__Recorded data__:
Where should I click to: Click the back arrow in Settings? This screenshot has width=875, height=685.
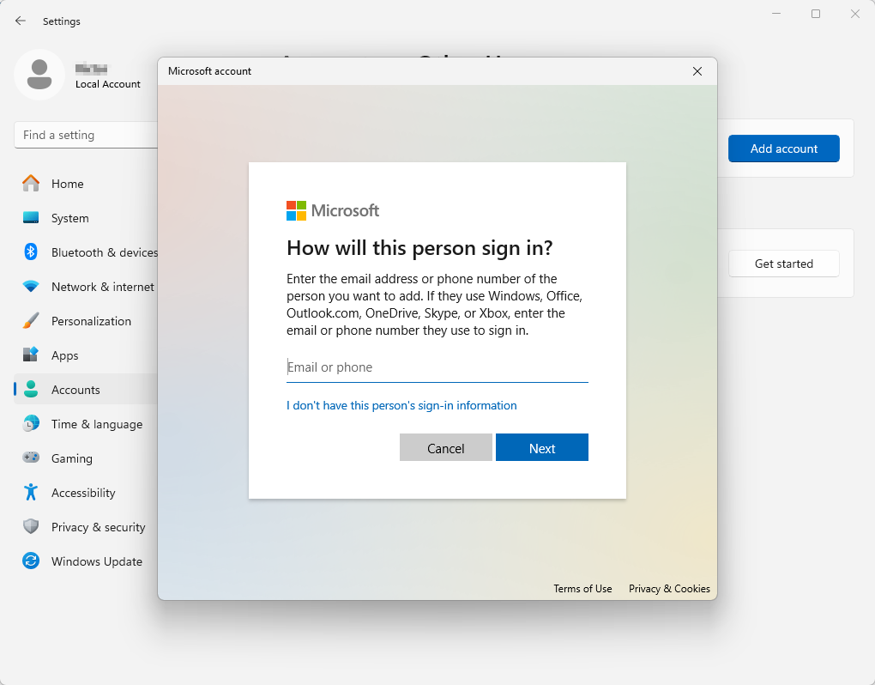(x=20, y=21)
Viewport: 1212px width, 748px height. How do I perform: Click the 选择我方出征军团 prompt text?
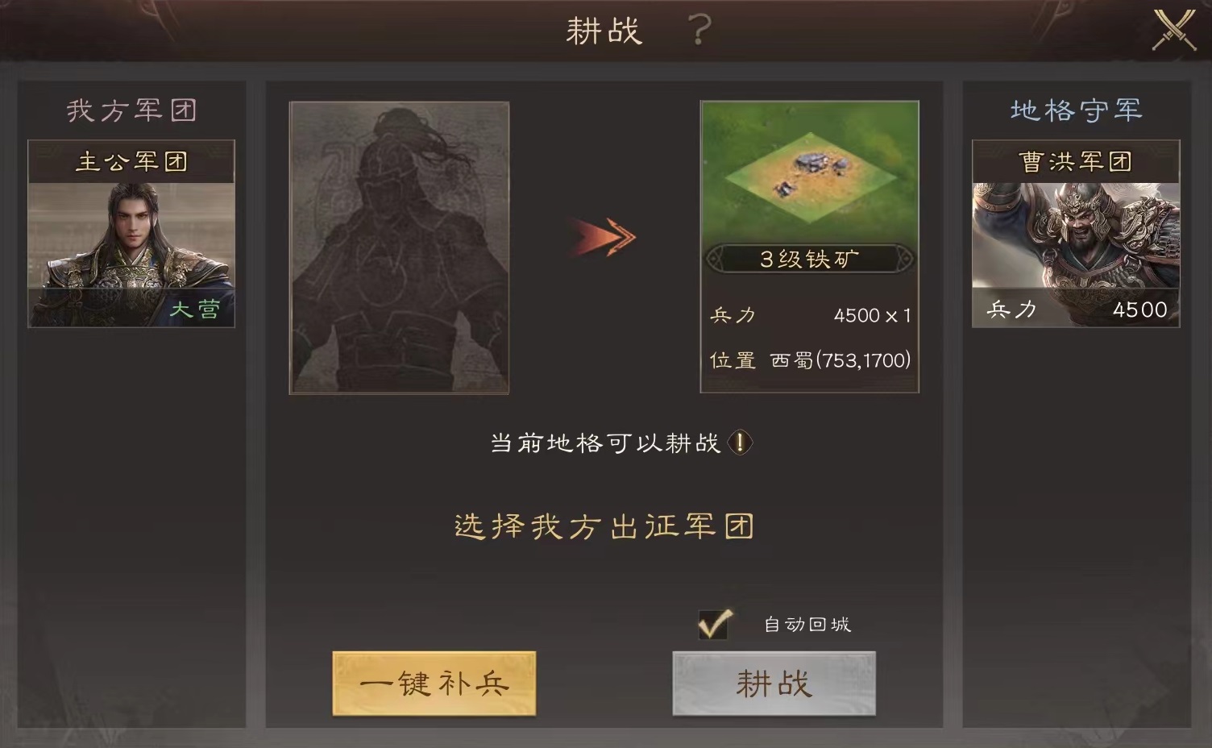(604, 526)
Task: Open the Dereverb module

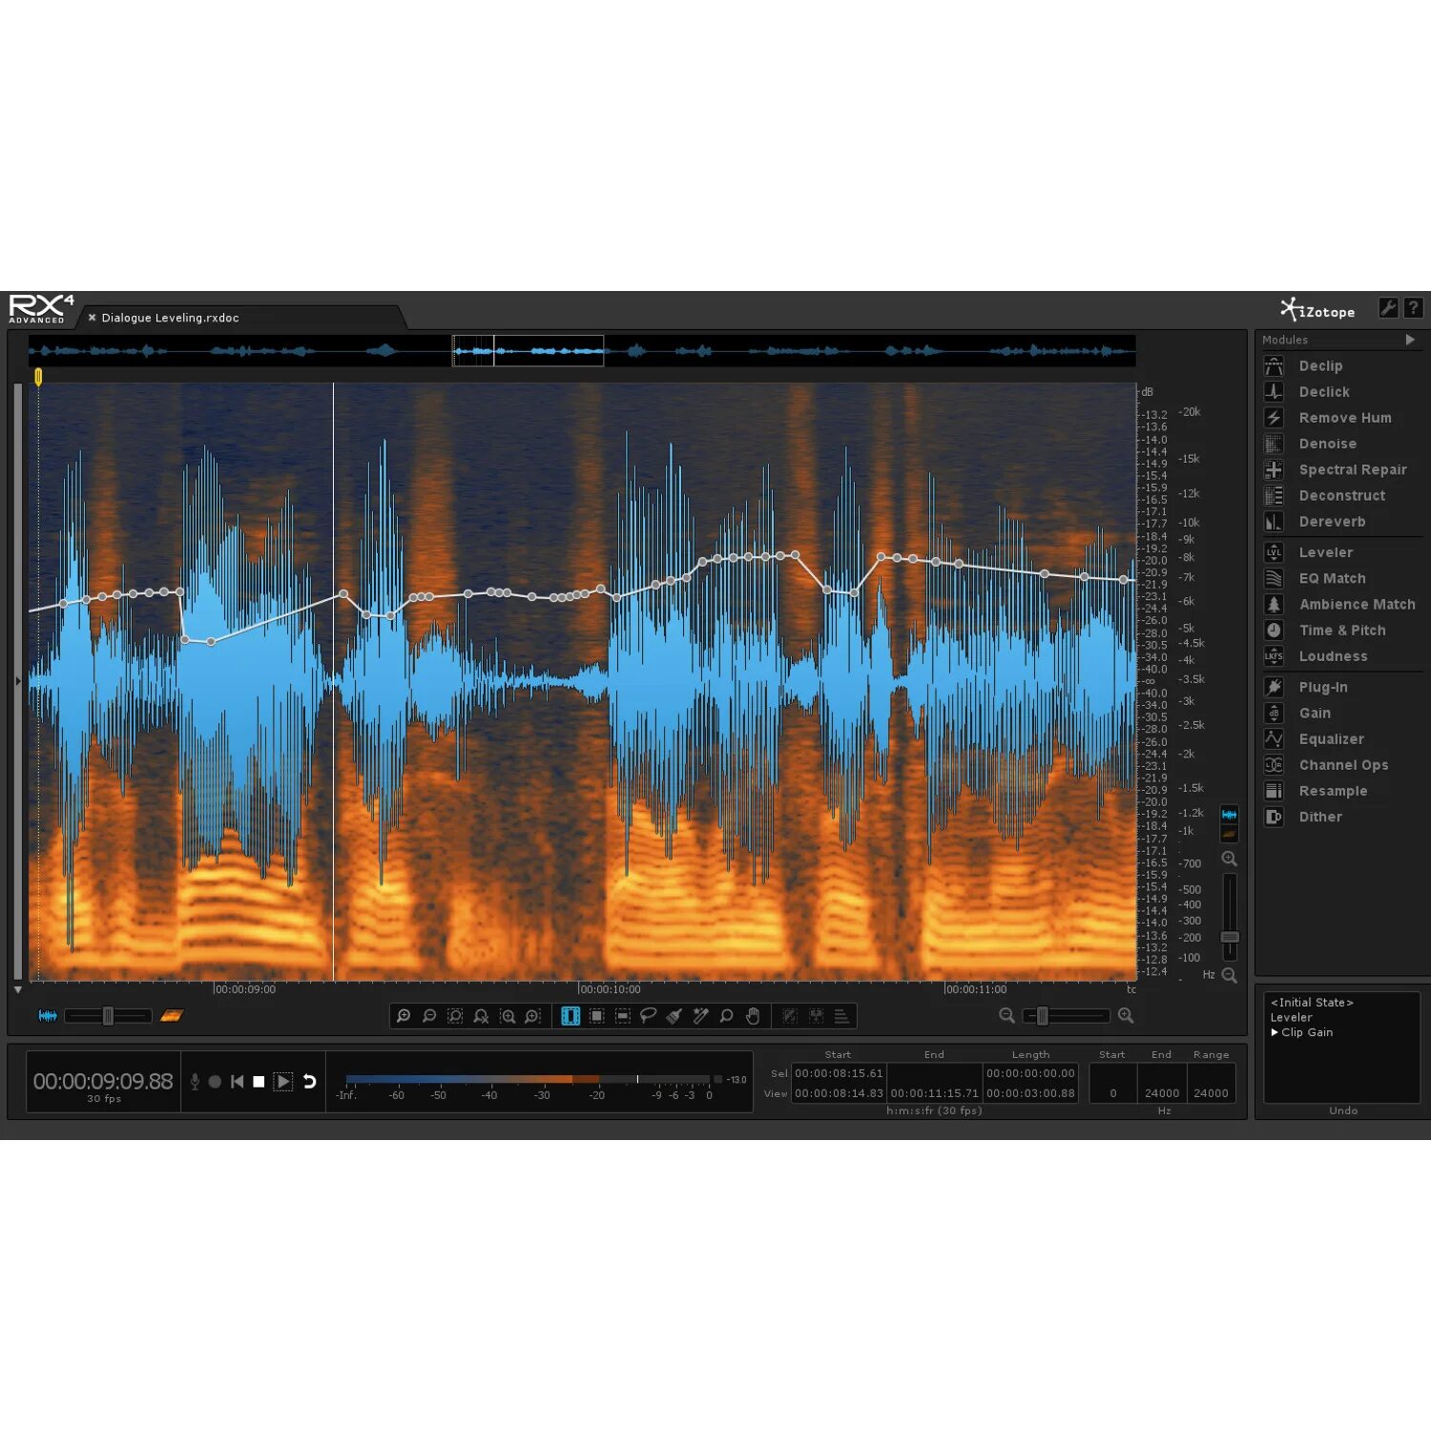Action: coord(1332,522)
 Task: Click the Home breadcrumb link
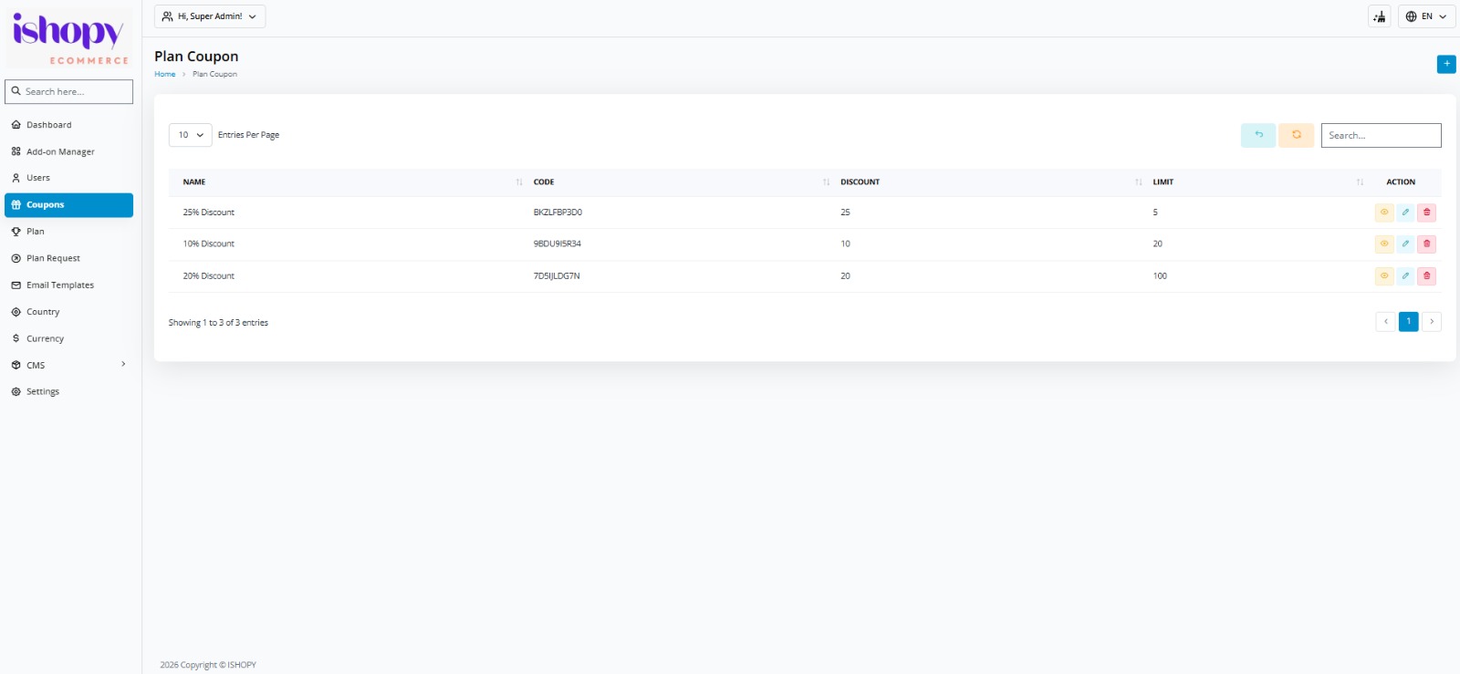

__GOAL OF THE EXERCISE__: In the records above, locate the line with "Task: Open the Dereverb module"; output it and each line after it through the last one, exactly, omitting pictures.

__ANSWER SECTION__:
Task: Open the Dereverb module

Action: coord(1332,522)
 Task: Click the Home breadcrumb link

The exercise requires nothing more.